Saved entries:
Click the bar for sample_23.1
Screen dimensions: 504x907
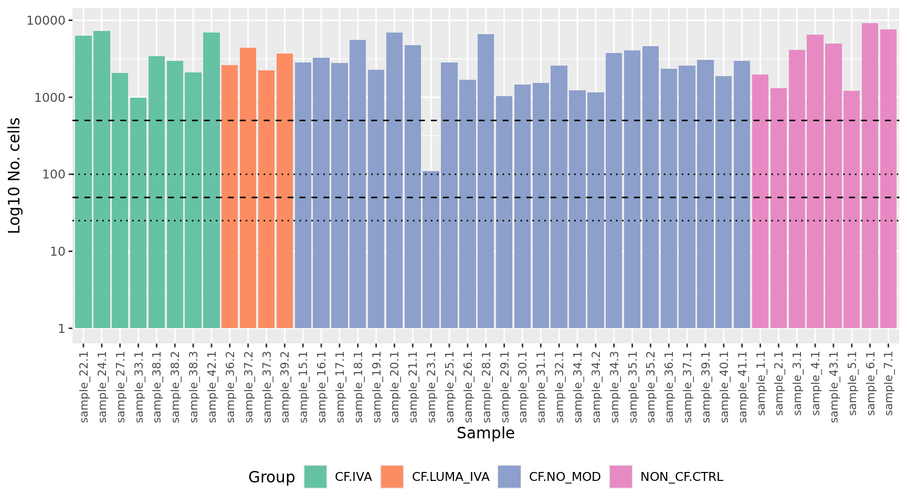[x=431, y=249]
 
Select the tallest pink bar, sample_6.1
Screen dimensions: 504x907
[x=870, y=176]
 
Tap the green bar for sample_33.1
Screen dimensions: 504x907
[x=138, y=213]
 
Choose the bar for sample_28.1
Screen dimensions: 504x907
[x=486, y=181]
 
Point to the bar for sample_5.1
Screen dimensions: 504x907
[x=851, y=209]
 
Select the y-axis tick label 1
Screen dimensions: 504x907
[x=62, y=329]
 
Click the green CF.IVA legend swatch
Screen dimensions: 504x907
[x=315, y=477]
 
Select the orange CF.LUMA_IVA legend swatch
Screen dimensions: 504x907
[x=392, y=477]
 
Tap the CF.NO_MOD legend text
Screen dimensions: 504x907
[x=565, y=477]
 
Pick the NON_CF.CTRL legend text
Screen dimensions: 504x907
[x=681, y=477]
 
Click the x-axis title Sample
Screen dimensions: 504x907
[x=486, y=433]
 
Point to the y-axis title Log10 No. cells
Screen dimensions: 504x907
[x=15, y=175]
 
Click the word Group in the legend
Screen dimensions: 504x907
[x=271, y=477]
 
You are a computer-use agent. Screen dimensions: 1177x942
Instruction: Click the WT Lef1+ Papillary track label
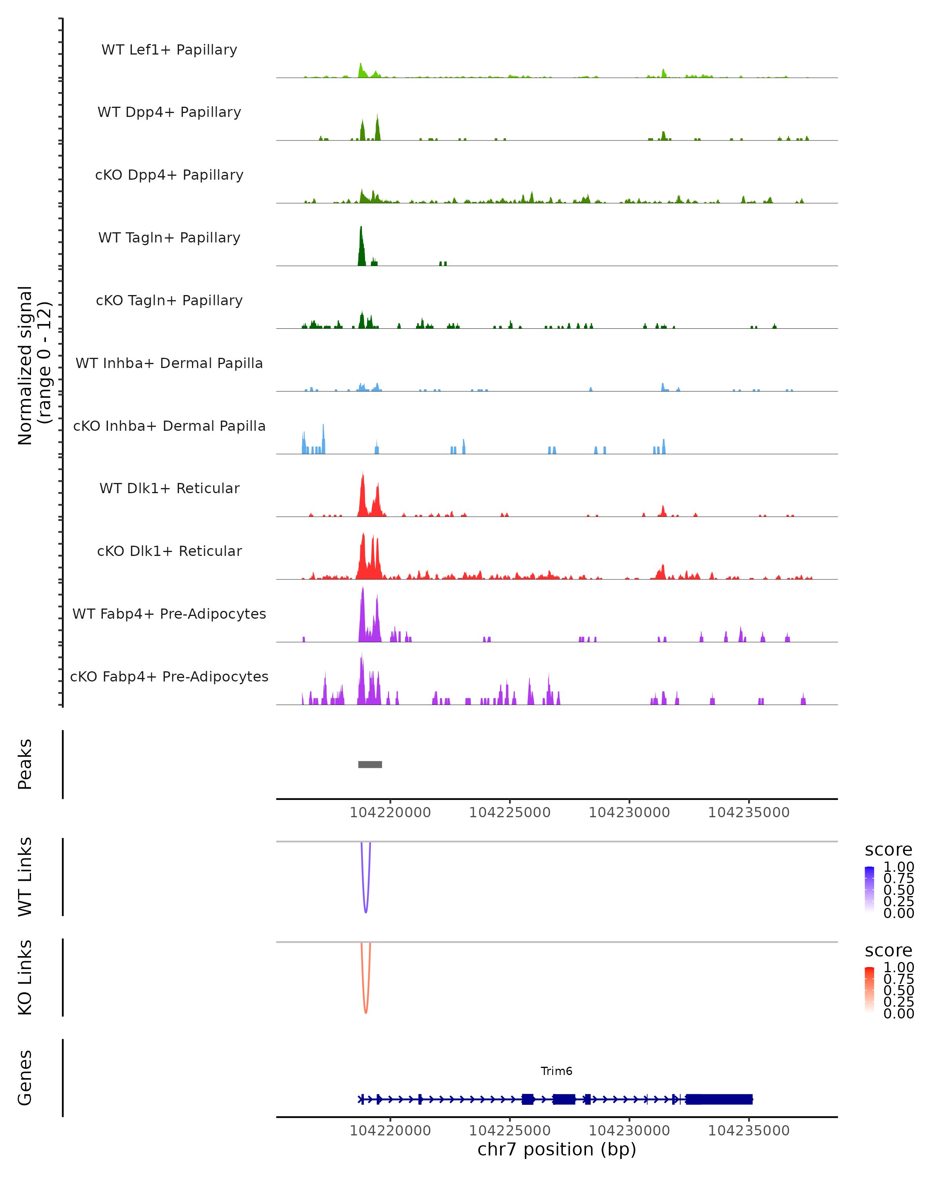point(169,50)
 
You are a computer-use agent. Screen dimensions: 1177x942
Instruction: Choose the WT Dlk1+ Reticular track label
point(169,488)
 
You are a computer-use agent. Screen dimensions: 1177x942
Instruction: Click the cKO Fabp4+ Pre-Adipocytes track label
point(169,676)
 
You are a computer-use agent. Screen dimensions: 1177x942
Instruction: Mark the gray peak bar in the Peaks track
point(370,764)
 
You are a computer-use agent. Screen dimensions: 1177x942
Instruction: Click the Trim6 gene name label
point(557,1071)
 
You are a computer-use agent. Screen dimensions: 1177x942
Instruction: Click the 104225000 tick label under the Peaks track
point(509,813)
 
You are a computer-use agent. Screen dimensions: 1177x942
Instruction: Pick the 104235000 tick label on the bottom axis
point(748,1131)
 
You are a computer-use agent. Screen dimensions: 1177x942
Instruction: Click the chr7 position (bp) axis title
point(557,1150)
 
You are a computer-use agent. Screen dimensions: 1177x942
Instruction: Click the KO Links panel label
point(25,977)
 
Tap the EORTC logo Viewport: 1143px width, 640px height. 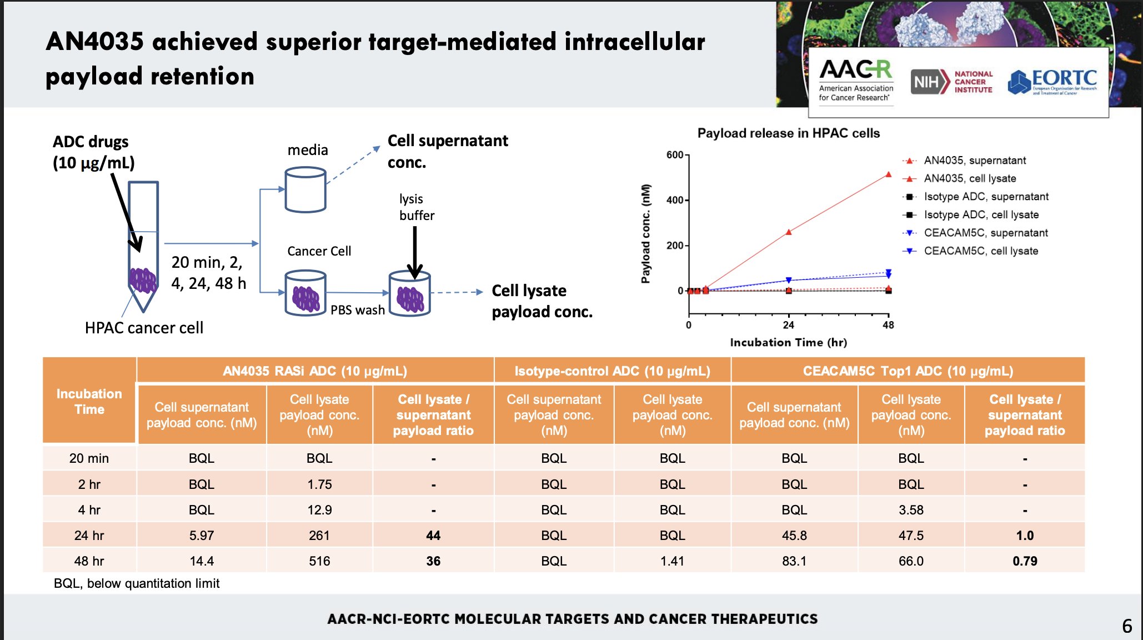[x=1052, y=82]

Exercise: Take the lines from the first line of the entries through the line with "Pick the NON_CF.CTRL legend text", inclusive, and give them again exactly, minus any pictures.

Reply:
Click the bar for sample_23.1
Screen dimensions: 504x907
[x=431, y=249]
 
Select the tallest pink bar, sample_6.1
Screen dimensions: 504x907
[x=870, y=176]
 
Tap the green bar for sample_33.1
Screen dimensions: 504x907
[x=138, y=213]
 
Choose the bar for sample_28.1
Screen dimensions: 504x907
[x=486, y=181]
 
Point to the bar for sample_5.1
Screen dimensions: 504x907
[x=851, y=209]
 
Select the y-axis tick label 1
Screen dimensions: 504x907
[x=62, y=329]
 
Click the green CF.IVA legend swatch
Screen dimensions: 504x907
[x=315, y=477]
 
Select the orange CF.LUMA_IVA legend swatch
Screen dimensions: 504x907
[x=392, y=477]
 
Tap the CF.NO_MOD legend text
Screen dimensions: 504x907
[x=565, y=477]
 
Pick the NON_CF.CTRL legend text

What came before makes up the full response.